Errático
Un diminuto parásito viscoso se
escurrió entre los maderos de su barco. Comenzó a roerlo imperceptiblemente,
pero tal era, su paso firme, que iba devorando los cimientos.
Las aguas discurrían de manera calma, Antoine
estaba recostado en ese piso, en apariencia, resistente. Se dejó llevar. Sus
vacaciones ya habían comenzado cuando planificó comprar esa embarcación y
perderse sin rumbo. O hasta encontrar un puerto que le atrajera.
Mientras tanto, Jaz Piere
trabajaba la madera rasgando y astillando. No tenía otra opción, podía morir de
inanición. Desde aquel accidente en el que una suela gigante le había arrebatado
a su familia, nada anhelaba más que estar inserto en una actividad rutinaria.
Cada tanto, Antoine abría sus
ojos y se perdía en contemplaciones sobre las nubes, los bordes sinuosos del
río, las siluetas de los árboles, los pájaros. Luego dormitaba en un estado de
ensoñación que le remitía a sus años pasados y a la noche donde se enamoró por
única vez. María deambulaba por ese pasaje, donde él se encontraba fumando de
madrugada. Ambos habían pernoctado por la ciudad, disfrutando la noche ya casi
pronta a evaporarse. Tras una conversación circunstancial, la invitó a su casa,
donde desgajó su vulnerabilidad, así como su lencería. Se besaron por todo el
cuerpo, se olfatearon los cuellos y lamieron cada desfiladero. Se acabaron
mutuamente acompasados por los gritos. Tras dormir acucharados, un breve
desayuno los regresó a la realidad del día a día. Pactaron que preferían el recuerdo de una noche ardiente que
opacarlo con una relación. Y así fue, ese recuerdo lo mantuvo vivo hasta ese
momento.
Jaz Piere tomó una bocanada de
aire en cubierta. El día era precioso. Aprovechó para dar un paseo considerando
que ese podría ser el último día antes de reunirse con su familia. Comenzó a
recorrer una piel interminable, inabarcable como el horizonte. Al pasar por una
curvatura, rememoró el huequito donde Berta dio a luz a sus gemelos, aquellos
traviesos que llevaron a su mamá hacia aquel zueco mortal. Sobrepasado por sus
emociones, lloró, desprendiendo un pequeño ácido, que irritó el hombro de
Antoine, el cual se rascó frenéticamente, para seguir con sus cavilaciones. Jaz Piere decidió que ya había descansado lo suficiente, pero no pudo evitar seguir
destilando ácido mientras masticaba glotonamente.
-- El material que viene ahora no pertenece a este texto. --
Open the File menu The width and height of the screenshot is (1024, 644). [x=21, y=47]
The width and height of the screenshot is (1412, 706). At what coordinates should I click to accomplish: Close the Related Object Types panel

Esa noche, una fina capa de
lluvia puso un manto sobre los recuerdos, más presentes que nunca. Antoine se
dirigió a su camarote, con la lucidez del viajero. Se recostó con el cenicero
sobre su torso desnudo y el sonido de la lluvia contra el mar bamboleante. Ese pequeño baile era hipnótico hasta para
Jaz Piere, que se arrastró hacia el camarote en busca de la piel tan cálida. Se
alojó en el estómago de Antoine, que dormía sin percibir su cigarrillo todavía
prendido, ni que la mano que lo sujetaba caía hacia el costado de la cama con
él.
El cigarrillo cayó al suelo,
infiltrándose sus intersticios. Dado que Jaz Piere había
consumido gran parte del soporte del barco, ya no quedaba mucho más sobre lo que
mantenerse. El barco se fue hundiendo, mientras Jaz y Antoine flotaban
plácidamente en declive sin llegar a ningún puerto.